Records shown:
▼

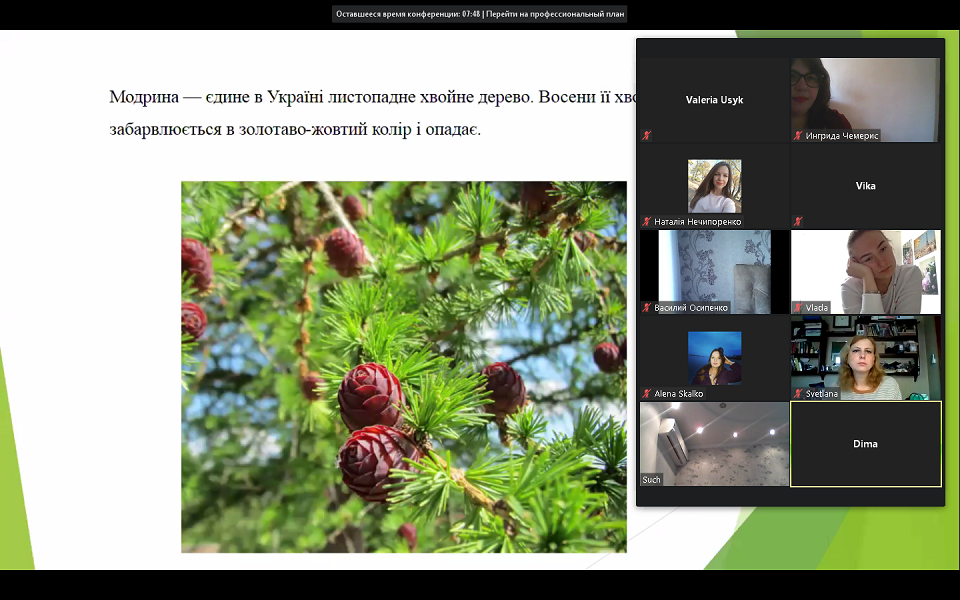Click muted mic icon beside Василий Осипенко
The image size is (960, 600).
point(647,307)
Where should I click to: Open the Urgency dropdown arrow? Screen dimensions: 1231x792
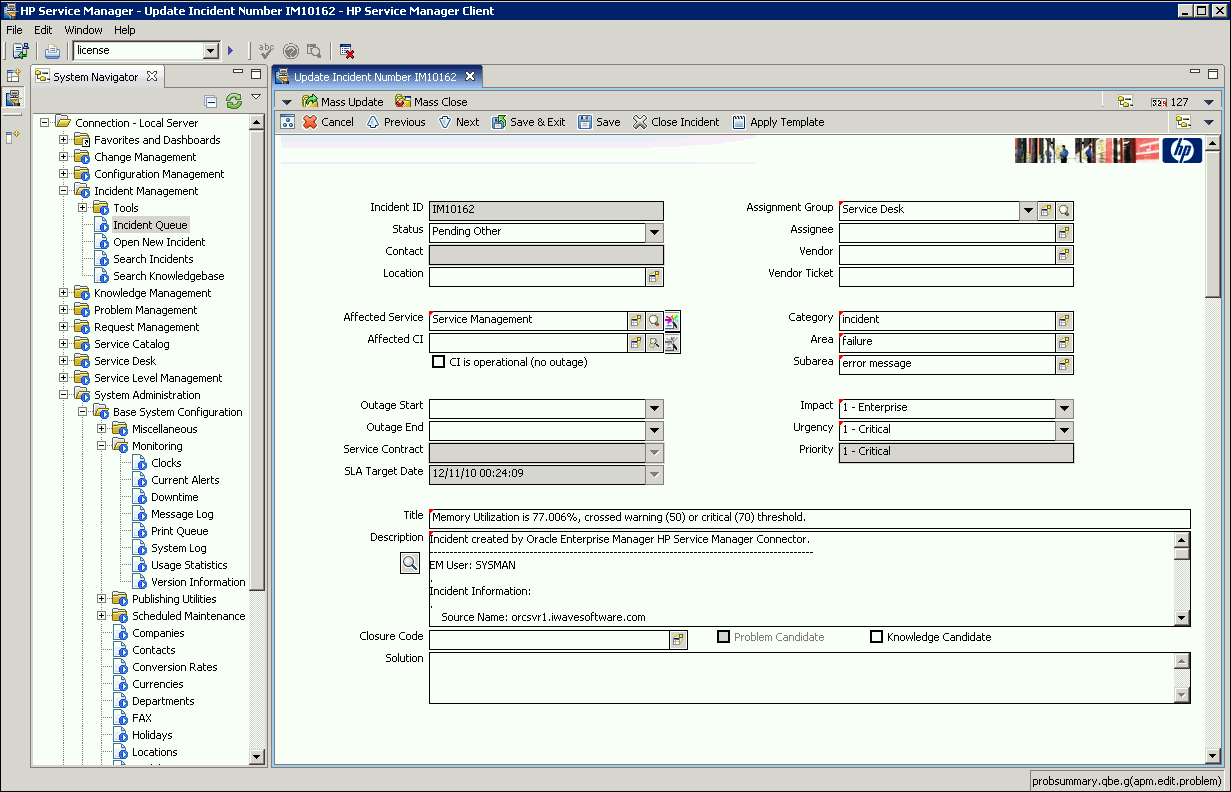(x=1064, y=430)
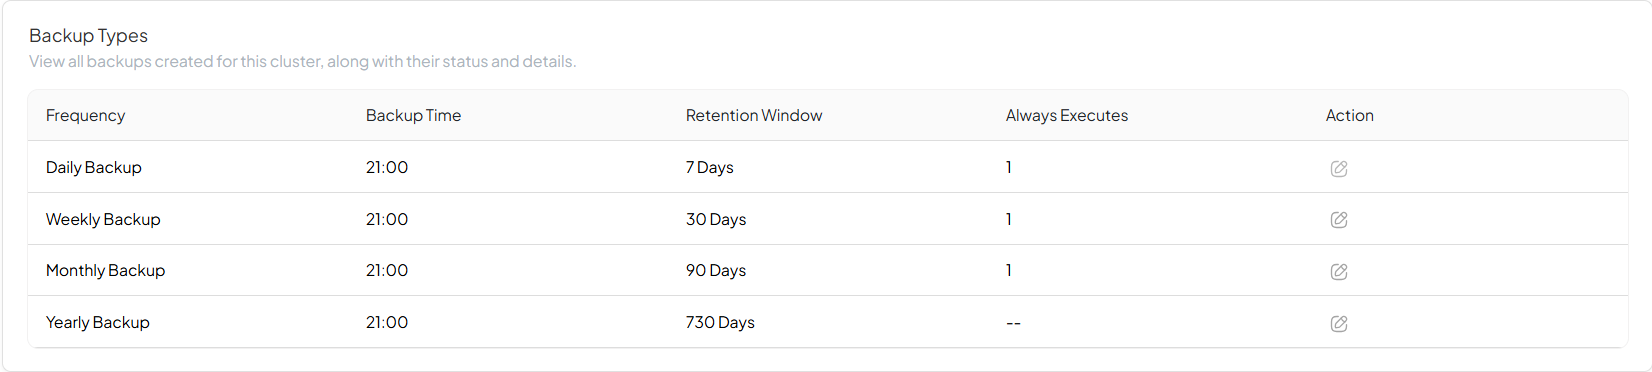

▲

Retype every item above word for word, leaving out the pictures.

Answer below:
Click muted mic icon beside Василий Осипенко
The image size is (960, 600).
point(647,307)
Where should I click to: Open the Urgency dropdown arrow? Screen dimensions: 1231x792
(x=1064, y=430)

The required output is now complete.